Because the hydrolysis of NaBH4 with water vapor had not been studied in depth previously, this thesis provided the first fundamental experiment that conduct the reaction with the different molar ratio of NaBH4 to H2O at elevated temperature in order to improve water utilization (by decreasing the excess hydration factor).

The hydrolysis of NaBH4 with water vapor varying with the molar ratios was run at elevated temperatures (150 ºC, 180 ºC and 200 ºC) and elevated pressure (30 psi) for 180 min. As the temperatures profiles showed, temperatures increased with increasing time and heat source and were controlled by temperature control system. The experimental pressure was a function of the amount of water input, reaction temperature and time. The final experimental pressure increased with x* and time, but it did not increase with increasing temperature. Also, the final experimental pressure corresponded to the theoretical pressure between x=1/3 and x=2 except when the limited reaction water (i.e. x*=0.5).
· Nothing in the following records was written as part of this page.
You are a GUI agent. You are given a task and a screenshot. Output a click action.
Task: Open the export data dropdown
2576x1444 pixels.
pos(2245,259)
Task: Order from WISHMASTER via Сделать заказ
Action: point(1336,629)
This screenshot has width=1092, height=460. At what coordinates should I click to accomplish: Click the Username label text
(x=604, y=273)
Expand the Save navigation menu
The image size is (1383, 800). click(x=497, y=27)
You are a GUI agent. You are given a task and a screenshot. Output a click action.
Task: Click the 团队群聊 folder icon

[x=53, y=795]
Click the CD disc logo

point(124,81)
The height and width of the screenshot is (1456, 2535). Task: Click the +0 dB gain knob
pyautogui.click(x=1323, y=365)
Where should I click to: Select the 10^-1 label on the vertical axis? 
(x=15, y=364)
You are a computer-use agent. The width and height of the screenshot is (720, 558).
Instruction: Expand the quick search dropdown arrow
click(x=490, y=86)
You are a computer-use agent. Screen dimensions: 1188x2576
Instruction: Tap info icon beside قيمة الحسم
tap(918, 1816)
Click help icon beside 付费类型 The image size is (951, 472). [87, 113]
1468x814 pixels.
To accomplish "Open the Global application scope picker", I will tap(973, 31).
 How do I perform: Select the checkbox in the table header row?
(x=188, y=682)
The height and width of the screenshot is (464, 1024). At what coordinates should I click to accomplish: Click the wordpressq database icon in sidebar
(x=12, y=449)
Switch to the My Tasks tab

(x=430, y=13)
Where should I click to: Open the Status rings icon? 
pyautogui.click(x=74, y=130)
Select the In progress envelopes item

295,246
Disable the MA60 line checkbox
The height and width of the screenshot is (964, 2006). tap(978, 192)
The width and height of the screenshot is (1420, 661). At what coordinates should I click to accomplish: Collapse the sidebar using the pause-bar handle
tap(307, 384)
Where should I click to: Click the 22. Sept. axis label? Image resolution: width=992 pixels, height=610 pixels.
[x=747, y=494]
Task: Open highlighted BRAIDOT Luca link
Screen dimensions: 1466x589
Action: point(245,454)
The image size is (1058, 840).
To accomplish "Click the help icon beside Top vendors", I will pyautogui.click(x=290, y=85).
NaBO2*1/3H2O appeared to be the favored product in all cases with varying amounts of NaBO2*2H2O present. Relative amounts of x=1/3 to x=2 varies as a function of reaction temperature and x*. x* was the value of x if water in the feed was incorporated into the structure water of a hydrated metaborate. Also, the conversion of NaBH4 was up to 99.5 % and the hydrogen generation capacity was up to 7.7 wt% closely related to x* and reaction temperature. For the same T and different x*, the conversion of NaBH4 increased with increasing x*. For the same x* and different T, the conversion of NaBH4 was increasing with decreasing T.